There were clear indications in the United States during 1958 that a new
furniture style was being born. It had evolved in a series a' gradual steps from the modern of the 1930s and mid-1940s, each new step leading toward greater warmth, refinement and elegance until a distinct style entity finally emerged. The new style ha affinities with the orient and with classic styles of the past,
well as with the best of the earlier modern period, but was distinct from each of these. Function and dimensions were engineered for today's living. Some called it "contemporary," other "transitional," but neither was a satisfactory label.
In the traditional styles, Early American accounted for 50% of total sales during the year, and French and Italian Provincial continued to be in demand.
A noteworthy trend in all styles was that small groups as well as large collections were getting away from the "suite" look. Pieces were closely related rather than exactly matched. For example, the details of an Early American dining group were authentic of the period, but legs and other details of tables, chairs and buffets were all different from each other.
Designers were largely preoccupied with the prevailing small rooms and lack of storage. The paradox that larger pieces make most efficient use of small space was being exploited. Nine and ten foot sofas, and even eleven foot ones, sometimes offered more compact seating than any arrangement of sectional or standard pieces. Similarly, in bedrooms a triple dresser and a large headboard with attached night stands or shelves occupied less space than the same pieces separately.
Flexible storage arrangements were a major area of investigation. Units designed to be hung from or placed against a wall, and freestanding room dividers, offered many possible combinations of drawers, shelves, cabinets, desks, high-fidelity and television cabinets, magazine racks and serving counters, which could be spaced and arranged as desired. Two systems introduced self-supporting, floor-to-ceiling poles as a framework for unlimited storage arrangements.
Walnut was still the favorite wood, followed by mahogany and cherry, though the popularity of contrasting woods and inlays brought a host of exotic woods into the picture. Warm brown finishes, slightly lighter than in the previous year, were most popular.
There were no clear-cut color trends. Whites and off-whites continued popular, and there was widespread use of all the light, neutral earth tones except for true gray. Pink and aqua were still favored but in new combinations. Clear blues, though far from the top, found better favor than they had for 30 years. A varied assortment of greens, yellows, oranges and orange-reds made up the most popular accent colors.
Beiges were still predominant in carpeting, though in somewhat lighter and frequently yellowish shades. Off-whites retained a surprising popularity, and golds and blues followed. The trend was entirely away from set patterns, even in contract carpeting, and toward random and obscure effects, mostly in texture. Loop-pile tweed was far and away the favorite. Tufted carpeting had been accepted, and acrylic fibers were becoming so.

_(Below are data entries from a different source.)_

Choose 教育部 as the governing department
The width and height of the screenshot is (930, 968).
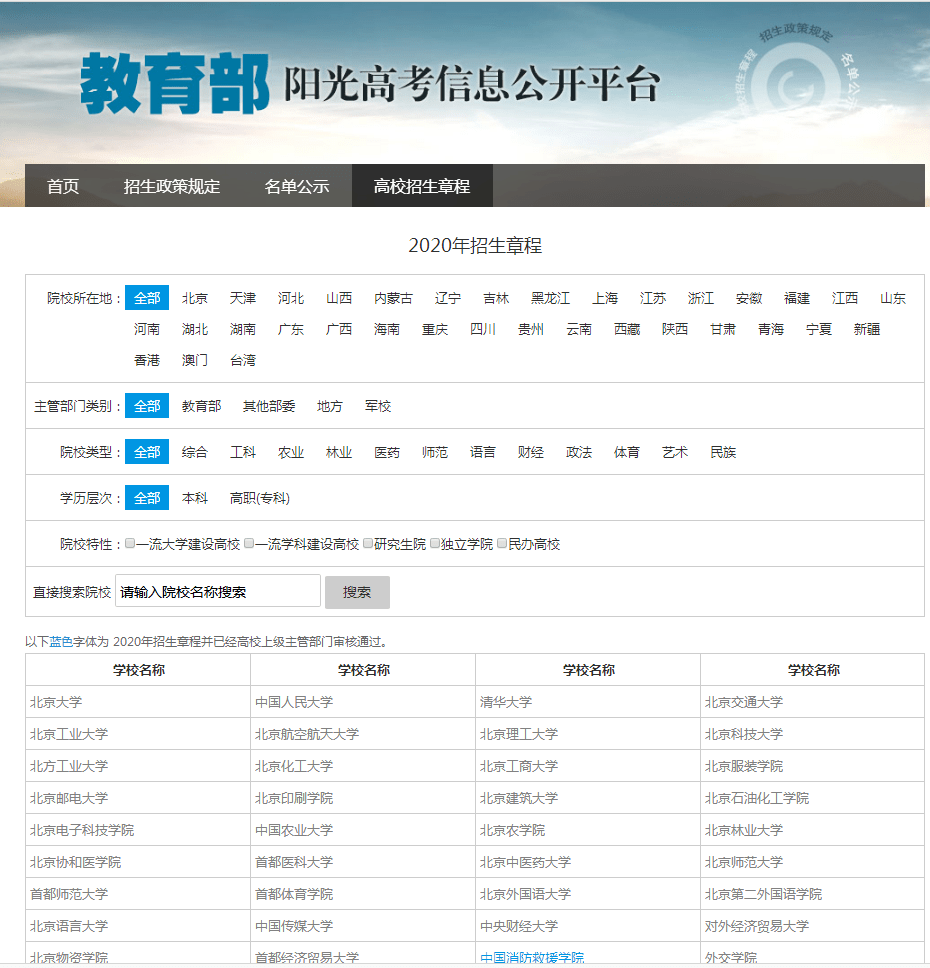pos(201,406)
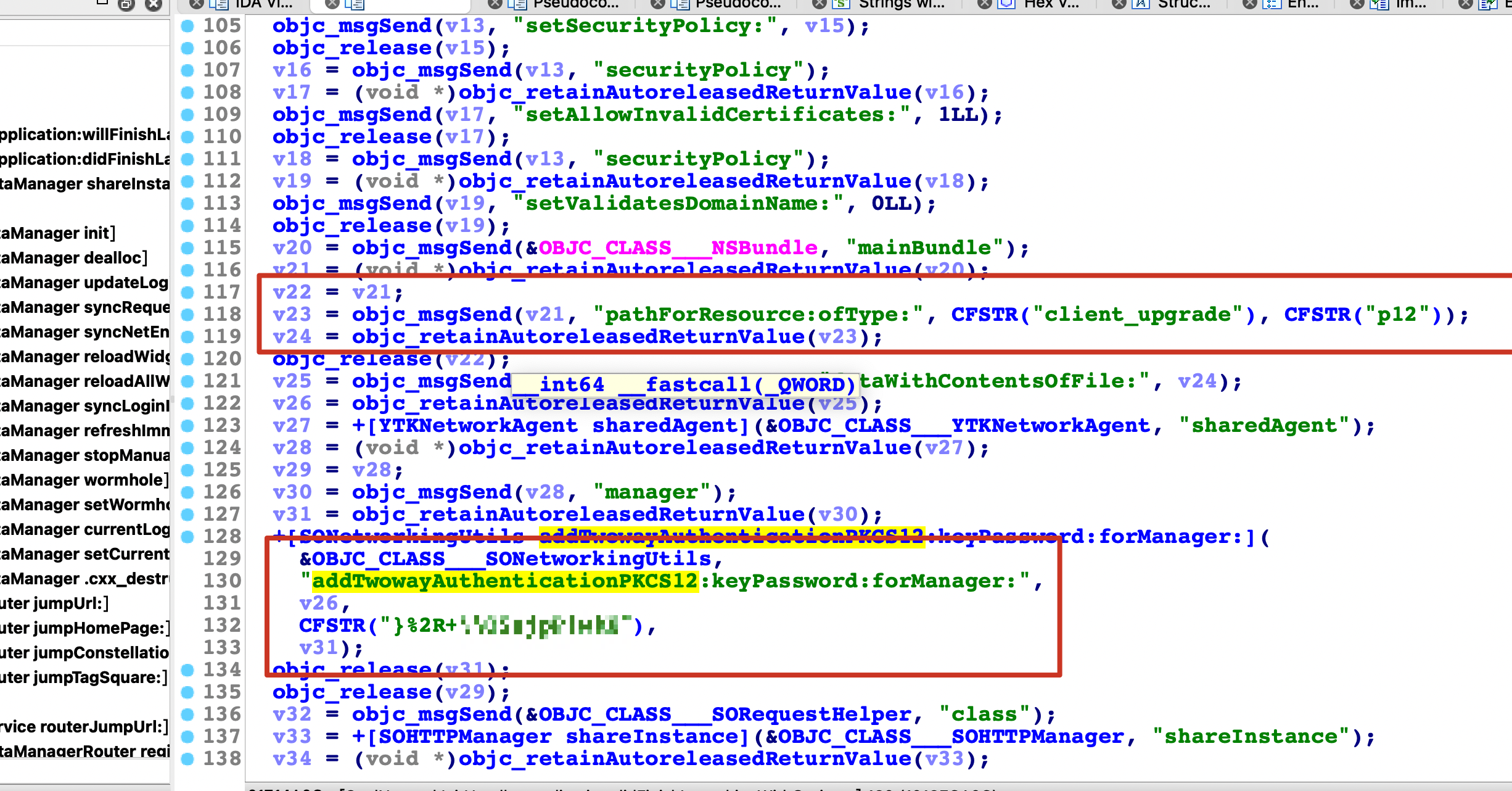Toggle the breakpoint dot on line 109

187,115
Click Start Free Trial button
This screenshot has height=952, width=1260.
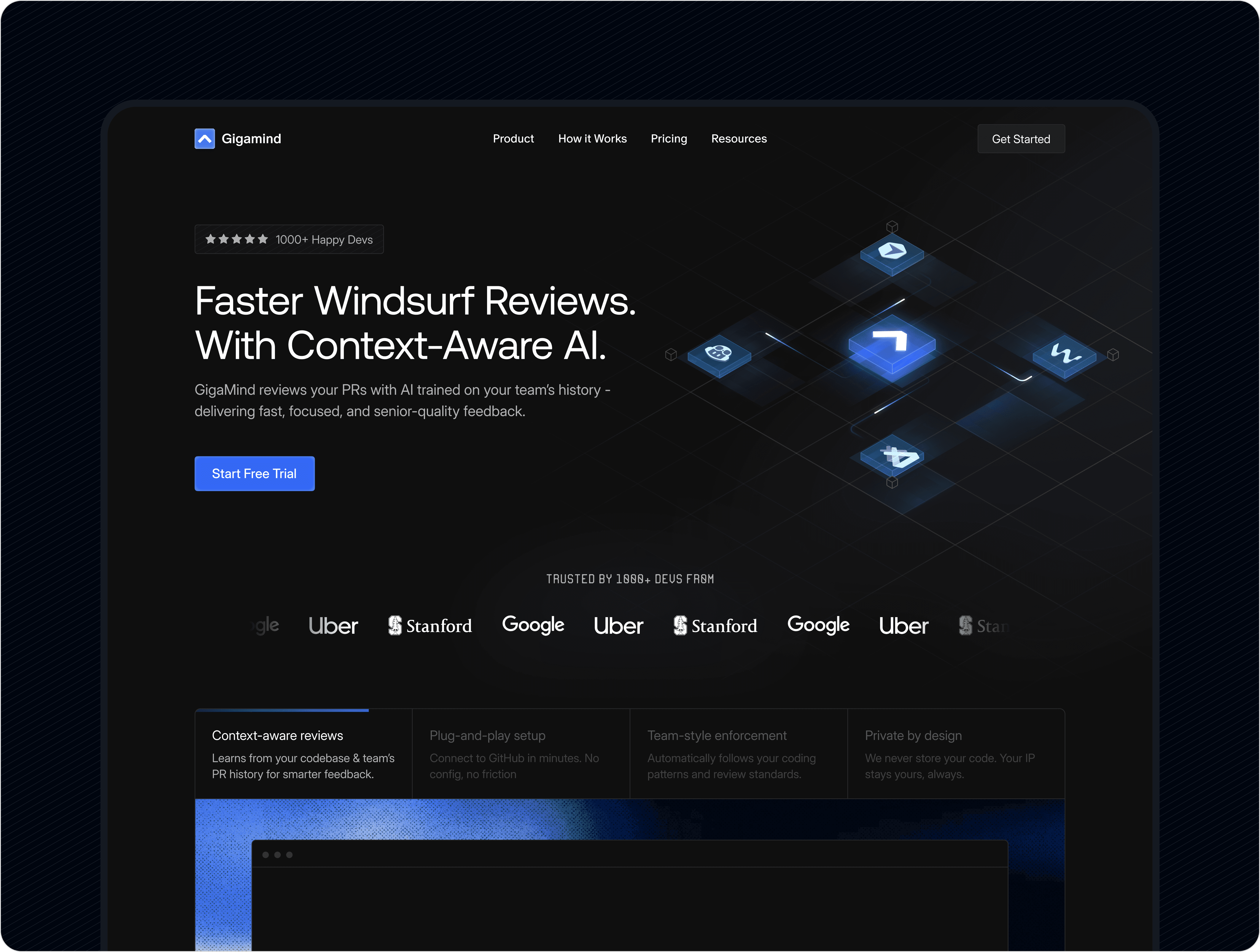pyautogui.click(x=254, y=473)
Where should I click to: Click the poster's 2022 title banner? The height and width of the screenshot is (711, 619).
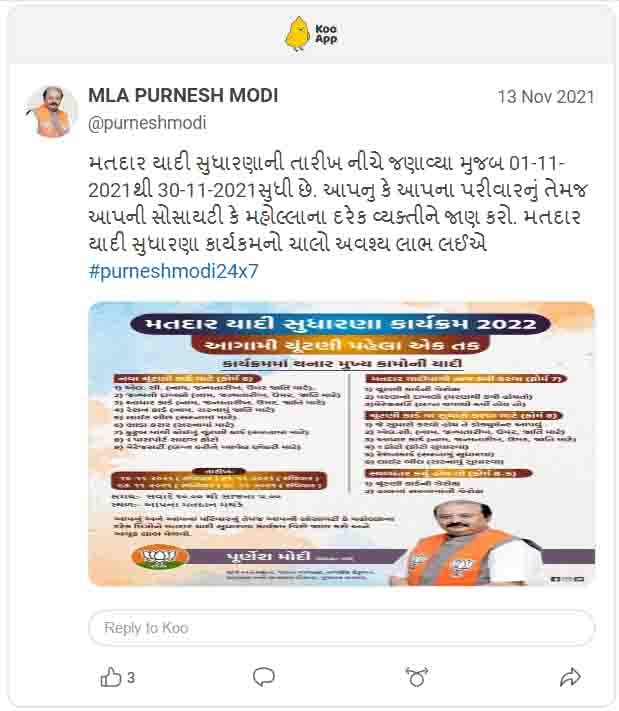coord(340,324)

Beiges and taupes were the outstanding colors in resilient flooring, followed by pinks, simulated woods, greens and blues. Mosaic and terrazzo were popular pattern types, and embossed linoleum enjoyed a minor revival. Over-all, resilient floorings continued their steady advance into all parts of the home, with a conservative estimate that 25% of home installations were in other than service areas. The best quality of vinyl flooring, comparable in price to fine carpeting, was high fashion; here simulated marbles, metallic golds, and vivid blues were most favored.
Fabrics showed strongly the return of elegance. Informal textures were decreasing, in favor of smooth weaves with woven or printed patterns, and there was a significant revival of damasks. Metallic golds were reappearing in prints. Beiges were used rather than grays, and more brilliant blues were coming in,
Wall coverings also demonstrated the return to elegant and traditional motifs. Damask and floral—even Victorian—designs were high in favor, though oriental motifs and small, all-over Provincial patterns continued in demand. Stripes, from dainty monotones to broad and bold, remained an important undercurrent. At the same time, real or simulated natural textures—the heavier the better—which had seemed to be declining, came back with renewed vigor. Colors trended toward deeper turquoises, yellows and pinks, and there were more strong blues, while at the top-fashion level neutral yellows and greens with orange accents were favoured.
Lamps and decorative accessories appeared in Greek and Roman shapes and motifs, with Empire and Directoire influences. Brass and walnut were prevalent materials at all levels, with gold and silver in the upper price brackets. Brilliant yellows, oranges, reds and blues were the best colors. The floor-to-ceiling pole lamp typified 1958 for lighting purposes.